People who benefit from these projects because they send their children to these institutions or attend lectures themselves will naturally feel an affinity for these institutions that they won’t have with the poor. Zakat will stay in their bubble. Fisabilillah.
Dawa is the new Jihad
Jihad, as in war carried out by a Khalifah and paid for with zakat funds, is an expensive enterprise. But no society is in a permanent state of warfare, so they can work towards eliminating poverty during peacetime. Muslim communities have done this in the past. Dawah is qualitatively different from jihad as it is permanent. There was never a period in Islamic history when there was no need to do dawah. Many times in history, nobody was fighting jihad. There was no period of Islamic history when there were there was never a need for money to educate people. Of course, earlier Muslims used zakat in education in limited, defined circumstances. It is not clear why limitations no longer apply.
Indeed dawah is a broad category. For example, many people regard the Turkish costume drama “Diriliş: Ertuğrul” as dawah.
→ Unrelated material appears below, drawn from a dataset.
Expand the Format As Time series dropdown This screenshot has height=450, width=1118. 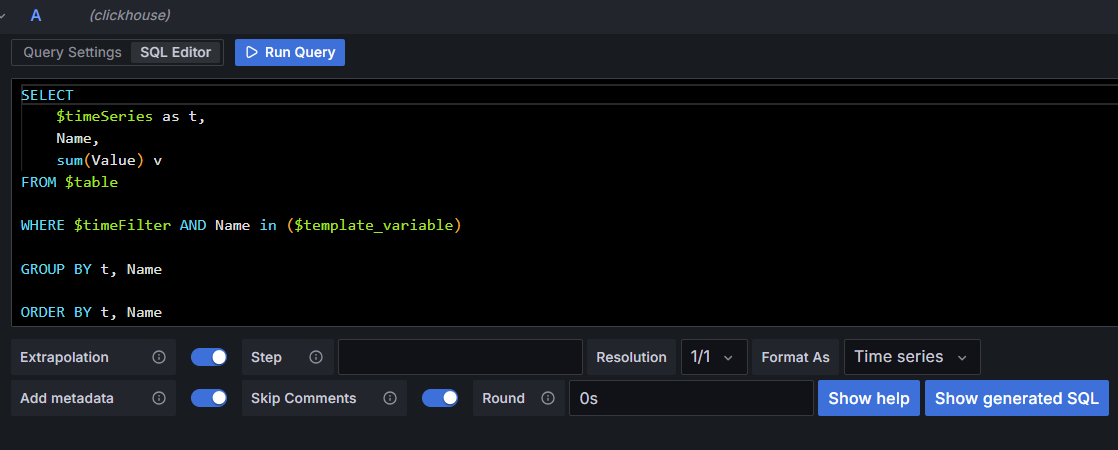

Fans of the show can’t stop talking about the positive effects it has had on their lives and their iman. What prevents zakat from funding future expensive television costume dramas? Nothing, as far as we can see.
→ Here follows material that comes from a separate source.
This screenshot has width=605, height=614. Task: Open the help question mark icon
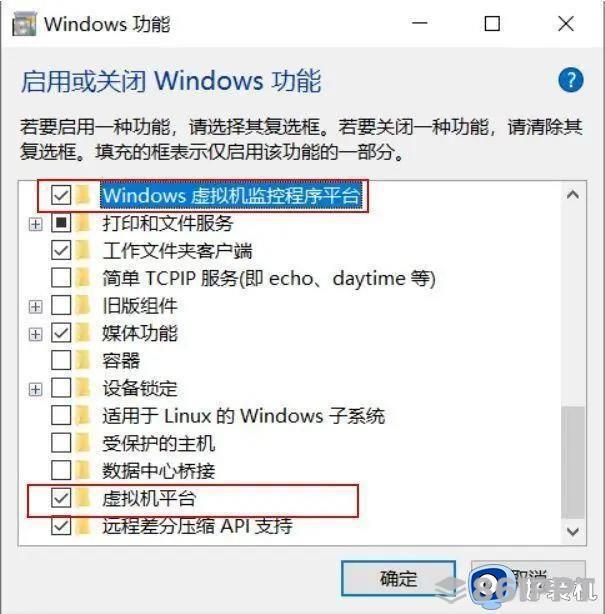coord(571,80)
No Standards or Accountability
Unfortunately, in the United States, there are no uniform, specific standards governing zakat. Anything goes now when previously in Islamic history, there were appropriate standards. Nonprofit corporations themselves decide if they are zakat-eligible or not. In some instances, they provide objectively comical explanations, which supporters within the corporation’s bubble pretty much always swallow whole. Corporations don’t have to segregate Zakat-eligible funds from general funds. When they do, they can make up their own rules for how and when they spend zakat. No rules make zakat indistinguishable from any other funding source since they can change their standards year after year depending on their funding needs (if they have rules at all) and nobody would be the wiser. It is exceedingly rare for these corporations to issue detailed reports on how they use zakat.
The Shift to Meaninglessness
Organizations with platforms (like the one that runs this website) are going to be eager to get on the zakat gravy train. There is no cost to slapping a “zakat-eligible” label on yourself, either financial or social. It seems like everyone does it now. Some Zakat collectors are conscientious and care about helping the poor, though they are starting to look a little old-fashioned. For them, it may make sense to certify Zakat administrators like halal butchers.
Zakat used to be about helping discrete categories of human beings that can benefit from it. It can now mean anything you want it to mean. In the end, though, without real standards, it may mean nothing at all.
- The sunnah also highlights the essence of zakah as tending to the needs of the poor. For example, the Prophet commanded Muadh bin Jabal, when sending him to Yemen, to teach the people that Allah has obligated charity upon them to be taken from their rich and given to their poor (Sahih Muslim).
- In Islamic legal theory (usool al-fiqh), sadd al-dhariya is a principle that refers to blocking the means to evil before it can materialize. It is invoked when a seemingly permissible action may lead to unethical behavior. This principle is often employed in financial matters.